I wish those with bad GW experiences would name the officer/date/time and post it here for the public to see.
 Let your congressman know what's going on in his district.
It works.


----------



## turkeyed (Jan 9, 2010)

I feel that most of these peoples "Bad Experiences" are just because they got caught.  Not becauce the GW did anything wrong.  If you got the officers point of view or saw the video you would probably get a different point of view.


----------



## jrmmh1215 (Dec 22, 2011)

Been a good season for me this year boys I have got a good 9 and big 8. How has 2011 been for the rest of you Ellijay Boys?


----------



## AM1 (Dec 22, 2011)

Got a 5 point this morning on Turniptown.


----------



## kinross (Jan 3, 2012)

nothing in the horn department this year but i have got 12 deer packed in the freezer


----------



## nkbigdog (Jan 4, 2012)

I have lived on Fort Mountain for 10 yrs now..Health is not good can't walk far lungs shot.  Agent Orange does a job on you, been trying to find a place to do some hog hunting.  I am with a club for deer down in High Falls but even with a great food plot and tower stand no luck..Cost me 100 in gas each time I go, Hemi will outrun anything except a gas station.. Wish I could find something up here to cut down on cost, the freezer is void of meat.  I may contact a couple of the processors to find out if some has not been picked up.. People learn from me enjoy life hunt hard while your health is still good.....after 59 years I have the toys and the passion to hunt just don't have the health..


----------



## jrmmh1215 (Oct 23, 2012)

Well hows it going so far for the rest of ya'll Gilmer county residents this year?


----------



## NorthGaBowhunter (Oct 23, 2012)

Lonnie in the mountains said:


> No lies here! I mentioned that i had never had a run in with this particular individual. Yes I have have beat these guys in a trumped up charge in the past. Just trying to warn the guys in that hunt in that area that we have a very strong willed DNR officer in the area and to be very careful. I really do not understand why you would call me a lier!!!!
> Sounds like you have had a very bad day!
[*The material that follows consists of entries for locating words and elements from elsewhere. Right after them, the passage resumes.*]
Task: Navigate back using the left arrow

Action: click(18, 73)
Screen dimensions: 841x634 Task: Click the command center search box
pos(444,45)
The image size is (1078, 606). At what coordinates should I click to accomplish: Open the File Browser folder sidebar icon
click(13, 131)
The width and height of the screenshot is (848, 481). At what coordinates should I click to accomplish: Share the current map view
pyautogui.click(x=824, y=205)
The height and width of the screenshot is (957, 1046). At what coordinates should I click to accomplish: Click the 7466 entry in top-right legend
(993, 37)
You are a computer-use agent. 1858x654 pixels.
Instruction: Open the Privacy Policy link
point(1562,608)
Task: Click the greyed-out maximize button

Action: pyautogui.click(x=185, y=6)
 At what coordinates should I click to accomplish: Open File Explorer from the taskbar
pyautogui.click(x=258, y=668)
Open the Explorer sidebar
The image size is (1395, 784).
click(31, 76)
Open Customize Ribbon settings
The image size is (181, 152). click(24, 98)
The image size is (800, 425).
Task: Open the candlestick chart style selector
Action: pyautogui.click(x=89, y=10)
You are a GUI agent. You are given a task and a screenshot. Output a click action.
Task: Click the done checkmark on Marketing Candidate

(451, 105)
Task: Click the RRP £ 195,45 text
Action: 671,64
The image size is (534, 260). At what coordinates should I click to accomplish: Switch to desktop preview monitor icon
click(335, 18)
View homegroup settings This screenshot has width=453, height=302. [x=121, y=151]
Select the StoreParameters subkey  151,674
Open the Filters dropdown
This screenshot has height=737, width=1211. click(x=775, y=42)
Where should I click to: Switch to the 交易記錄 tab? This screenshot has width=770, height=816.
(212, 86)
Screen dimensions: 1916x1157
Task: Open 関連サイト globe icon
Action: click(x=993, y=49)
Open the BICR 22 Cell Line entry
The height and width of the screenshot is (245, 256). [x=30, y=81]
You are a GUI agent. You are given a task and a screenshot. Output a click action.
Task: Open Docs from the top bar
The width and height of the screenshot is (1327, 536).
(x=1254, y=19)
Send us a few of those strong will wardens to dawson co. They are welcome here, we need 5 or 6 more in this co.


----------



## AM1 (Oct 23, 2012)

Got a 4 point on Turniptown opening morning (10/20). Go ahead and flame me, they all eat the same. I just have to be real choosy with my remaing tag. lol


----------



## jrmmh1215 (Nov 15, 2012)

AM1 said:


> Got a 4 point on Turniptown opening morning (10/20). Go ahead and flame me, they all eat the same. I just have to be real choosy with my remaing tag. lol



 Dont feel bad I shot a barely legal spike for a Doe the other day.


----------



## robb30513 (Nov 16, 2012)

i have been getting a lot of bucks on camera around the house..


----------



## robb30513 (Nov 16, 2012)

i have gotten 4 different buck on camera at my house in less than two weeks


----------